S’ils constituent seulement 1 % des travailleurs de la construction, les grutiers sont incontournables sur les grands chantiers de construction, comme celui du pont Champlain.

La colère des grutiers

L’auteur, Jean-Claude Bernatchez, est professeur titulaire en relations de travail à l’Université du Québec à Trois-Rivières.

L’industrie québécoise de la construction compte environ 22 000 employeurs embauchant plus de 150 000 salariés. Parmi eux, 1800 grutiers manipulent soit des grues à tour, soit des grues dites à flèche sur des camions, afin de lever, déplacer et mettre en place de l’équipement et des matériaux. S’ils constituent seulement 1 % des travailleurs de la construction, ils sont néanmoins incontournables. Sans grutiers, la plupart des chantiers s’arrêtent.

Jusqu’à la fin des années 80, peu d’exigences encadraient la formation des grutiers. C’est à la suite d’incidents de parcours qu’un cursus de formation formel fut établi. Dès lors, un grutier devait détenir un diplôme d’études professionnelles (DEP) équivalent à 870 heures de formation. Mais l’État a modifié ces exigences par voie réglementaire. Dorénavant, un salarié non grutier pourra accéder au métier de grutier après un cours variant de 80 à 150 heures. C’est ce changement imposé que les grutiers contestent.

Tout arrêt de travail étant interdit, les grutiers ont fait une grève d’une semaine à compter du 14 juin 2018 en contestation d’un règlement passé par le gouvernement du Québec le 14 mai précédent. Depuis, l’État s’est engagé à réexaminer le changement proposé.
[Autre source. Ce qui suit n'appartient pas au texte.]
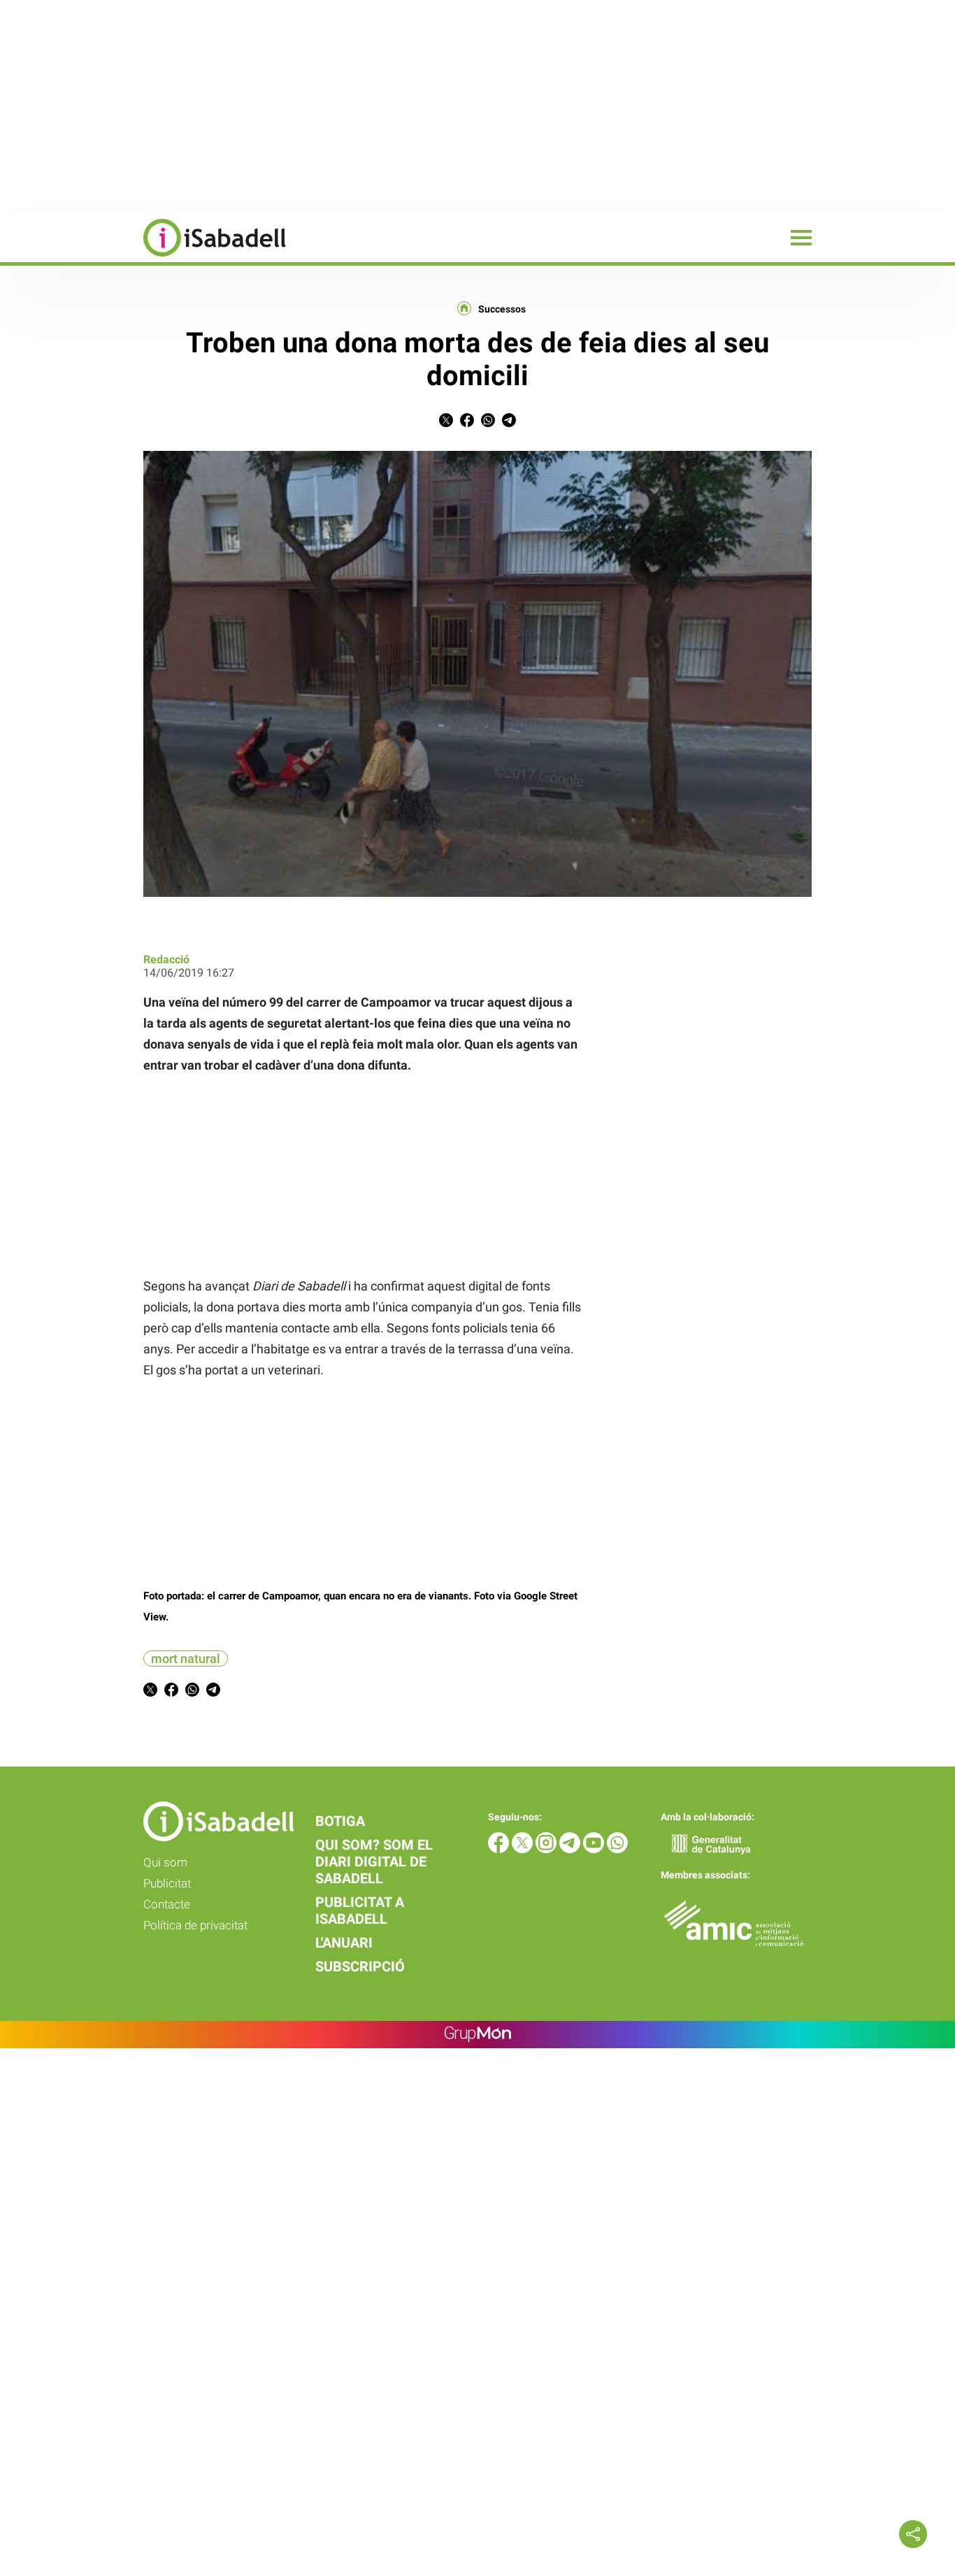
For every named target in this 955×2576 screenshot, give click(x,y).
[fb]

Et les grutiers annoncent un autre mouvement contestataire si le statu quo est maintenu.

En un sens, les grutiers sont eux-mêmes victimes d’une pénurie qui les avantageait au plan salarial. C’est justement pour régler ladite pénurie que les employeurs pourront dorénavant inviter des salariés à devenir grutier avec une formation allégée spécialement pour manipuler du matériel de moins de 30 tonnes avec des camions flèches. Il existe seulement deux écoles qui forment des grutiers au Québec. Le gouvernement aurait pu choisir d’augmenter l’offre formative pour régler la pénurie de grutiers mais il a préféré intervenir directement sur le mode d’organisation du travail. On peut y voir une stratégie qui pourrait éventuellement affecter d’autres métiers de la construction.

Face au changement qui leur est imposé, les grutiers y voient une menace à leur emploi en pointant du doigt des risques accrus à la sécurité, d’où leurs moyens de pression. Mais leurs sept jours de grève sont susceptibles d’entraîner une facture salée. Car les projets de construction fonctionnent avec des délais et des amendes aux entrepreneurs qui ne les satisfont pas. On n’arrête pas les travaux de l’échangeur Turcot ou du pont Champlain sans risquer de lourdes conséquences financières. Les entrepreneurs voudront leur refiler la facture sans compter les amendes prévues par la loi. Pas étonnant que les dirigeants syndicaux aient, dès le déclenchement de la grève, demandé aux grutiers d’entrer au travail.

Pour trouver un solutionnaire, la logique voudrait que les grutiers s’adressent à un organisme a priori impartial soit la Commission de la construction du Québec (CCQ). Or, voici ce que la présidente de cet organisme, Diane Lemieux, disait des grutiers récemment: «Ils ont le droit de vie ou de mort sur les chantiers […] les dirigeants syndicaux ont menti». Puis, visant un certain nombre de grutiers, elle ajoute: «Ils se comportent comme des bandits parce qu’ils vont perdre leur monopole…». Rien dans ces propos n’est susceptible de calmer le jeu.

Dans les faits, les divers métiers de la construction se retrouvent souvent en compétition entre eux. Le cas des grutiers est éloquent à ce sujet. Si les grutiers sont mécontents, d’autres travailleurs accepteront d’emblée un règlement qui leur ouvre la porte au métier de grutier sans passer par le diplôme d’études professionnelles. En outre, ce mode de transition inter-occupationnel pourrait être élargi à d’autres catégories de travailleurs. Ultimement, cela pourrait entraîner une réduction de nombre de métiers dans la construction actuellement au nombre de 31.

Par ailleurs, deux employeurs contrôlent la quasi-totalité des grues au Québec. Qui dit monopole dit prix plus élevés! Ces employeurs appuient d’ailleurs les revendications des grutiers, une complicité dénoncée par la CCQ. Tout cela s’actualise dans un climat général de crise de confiance. L’État et la direction de la CCQ devraient en prendre la mesure. Le dialogue social ne s’en porterait que mieux. Ainsi, c’est dans une industrie de la construction en réévaluation que les grutiers sonnent le gong. Mais compte tenu de la synergie des forces en présence, leur bataille n’est pas gagnée d’avance!